Wraca ktoś do tej produkcji? Jak na nią patrzycie z perspektywy czasu? Doceniacie jej pionierskość i wpływ na rozwój polskiego rapu?
Zadziwiające jest to, że Liroy poszedł drogą rappera-bizesmena i bez wsparcia (a nawet czasem szacunku) całej rapowej sceny skosił ogromny hajs, zdobył popularność i był po prostu medialny. Kroczył ścieżką showbiznesu i dobrze na tym wyszedł. Produkcyjnie do 1998 roku nie było mu równych, poza Kalibrem, a i w 2001 przypie*dolił mocno z 'Bestsellerem'. Teraz znów kosi hajs, tym razem jako rapper-polityk, a życie mu się układa niesamowicie dobrze. Podejrzewam, że tym dissem z '95 i faktem, że scena ma go w dupie nawet się nigdy nie przejął. Co by nie mówić, lubię gościa i szacun.
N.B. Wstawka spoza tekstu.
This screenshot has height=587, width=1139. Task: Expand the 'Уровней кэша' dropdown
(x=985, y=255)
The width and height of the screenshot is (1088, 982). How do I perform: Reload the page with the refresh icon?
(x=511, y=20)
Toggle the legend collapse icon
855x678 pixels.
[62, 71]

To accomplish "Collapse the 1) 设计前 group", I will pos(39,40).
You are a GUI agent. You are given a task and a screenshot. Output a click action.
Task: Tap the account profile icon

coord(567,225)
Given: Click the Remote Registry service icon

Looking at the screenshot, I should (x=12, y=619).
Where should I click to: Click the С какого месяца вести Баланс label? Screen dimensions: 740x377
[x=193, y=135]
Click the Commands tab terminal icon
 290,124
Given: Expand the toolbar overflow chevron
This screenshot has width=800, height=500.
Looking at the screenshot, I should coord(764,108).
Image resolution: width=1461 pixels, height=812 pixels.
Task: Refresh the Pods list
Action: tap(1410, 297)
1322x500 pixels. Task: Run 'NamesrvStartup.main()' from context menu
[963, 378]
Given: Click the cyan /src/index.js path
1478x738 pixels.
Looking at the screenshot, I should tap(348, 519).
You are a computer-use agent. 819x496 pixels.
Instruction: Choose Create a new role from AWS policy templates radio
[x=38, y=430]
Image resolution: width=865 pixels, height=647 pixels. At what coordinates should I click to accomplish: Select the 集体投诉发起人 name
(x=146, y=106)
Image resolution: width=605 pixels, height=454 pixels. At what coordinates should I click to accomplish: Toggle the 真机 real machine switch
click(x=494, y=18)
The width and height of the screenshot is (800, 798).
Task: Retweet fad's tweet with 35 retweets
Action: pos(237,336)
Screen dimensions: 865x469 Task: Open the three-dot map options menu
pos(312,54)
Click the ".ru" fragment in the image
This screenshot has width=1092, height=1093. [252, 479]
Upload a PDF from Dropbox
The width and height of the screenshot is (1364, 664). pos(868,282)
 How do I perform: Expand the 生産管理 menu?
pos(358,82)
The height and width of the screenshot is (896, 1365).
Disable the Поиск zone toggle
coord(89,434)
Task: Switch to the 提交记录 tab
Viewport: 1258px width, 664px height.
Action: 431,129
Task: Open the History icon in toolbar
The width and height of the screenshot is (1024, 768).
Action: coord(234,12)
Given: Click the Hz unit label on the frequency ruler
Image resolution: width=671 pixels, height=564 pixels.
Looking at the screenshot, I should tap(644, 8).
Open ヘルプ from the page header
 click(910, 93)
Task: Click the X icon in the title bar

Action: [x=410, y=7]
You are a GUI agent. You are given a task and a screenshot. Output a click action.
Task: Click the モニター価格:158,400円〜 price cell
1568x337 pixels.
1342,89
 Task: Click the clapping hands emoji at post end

Re: Liroy - Alboom (1995) / Reedycja (2020)
: 18 gru 2021, 18:28
autor: pieschrodingera
Liroy(i chłopaki ze Wzgórza chyba też) miał jakąś dziwną manierę/styl rapowania(nie wiem czy można to nazwać flow). Nieprzyjemnie się tego słucha w 2021 mimo, że nowe zwrotki Liroya mi się podobają.
Re: Liroy - Alboom (1995) / Reedycja (2020)
: 18 gru 2021, 21:05
autor: Sialala
Alboom poza scyzorykiem to sredniawa/chujostwo. Bafangoo cz1 to najlepsza płyta Liroya.